The Indian consumer frankly has the best of all worlds. They have more choices to exercise. They also have access to products that the international consumer is unaware of, like a pooja thali. Over the years, many international brands have attempted to cater to this exclusive Indian, from saris by Hermes to Bollywood-inspired Louboutin footwear. The Indian consumer is also unique as she lives in a world that bridges the east and the west. There is remarkable fusion when a lehenga choli meets European couture. Or when European jewels are inspired by Indian motifs and accents.
Over the years, the fashion industry has become more disciplined. Clients have become more demanding as they have a plethora of choices. When I arrived on the scene in 1988, there were two aesthetics: the Maharajah look, with rich brocades and embroideries, and the Bollywood bling-marries-hippie kitsch look. I brought in minimalism, eco and resort wear. Since then, each year we have new aesthetics and philosophies to celebrate India. I also developed a respect for the sari from the great sari gang—Jasleen Dhamija, Jaya Jaitley, Laila Tyabji and the ladies of their style. The other day, I was in awe of textile revivalist Bela Sanghvi’s Patan Patola saris.

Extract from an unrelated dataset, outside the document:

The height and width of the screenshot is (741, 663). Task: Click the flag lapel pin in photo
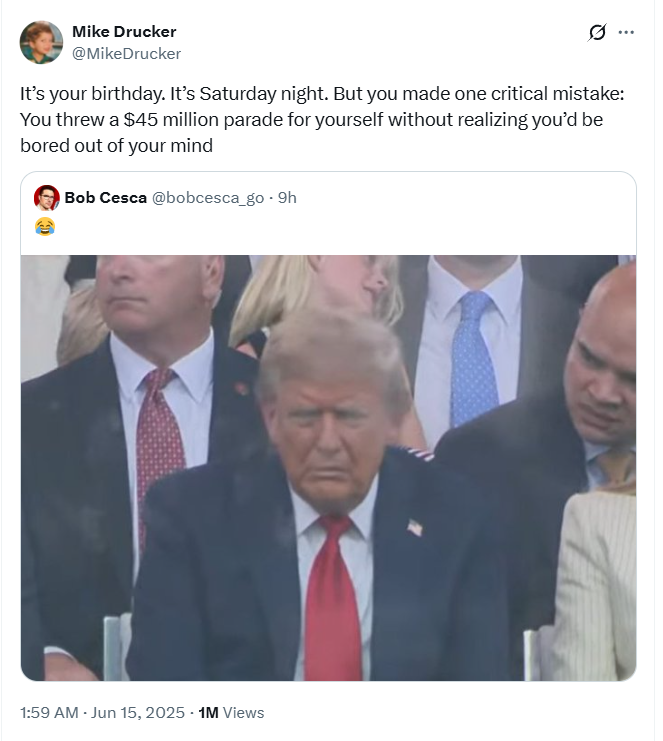(x=414, y=527)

When it comes to luxury, high end is not the barometer. I own shawls and clothing heirlooms that are not branded, but they are high luxury. Luxury, to me, is beauty raised to an art form that does not deserve a price tag.
Wendell Rodricks is an award-winning fashion designer and author.
As told to Anjuly Mathai.
Panellists pick
* Versatile sari: Different drapes and distinctive blouse patterns transform a versatile sari into a chic statement. An organza kaftan blouse is perfect for a daywear look and the same sari worn with a one-shoulder metallic blouse can change into a sharp evening look.
* Jewellery: One strong accessory which lends texture to the entire look is important. An antique gold piece of jewellery teamed with an Indo-western look or layered fabric jewellery on a monochrome solid look can do the job.
* Miscellaneous: Handmade luxury accessories from M Industry, London; ready-to-wear handbags and accessories from The Row store by the Olsen sisters; and colourful knitwear from the Italian fashion house Missoni.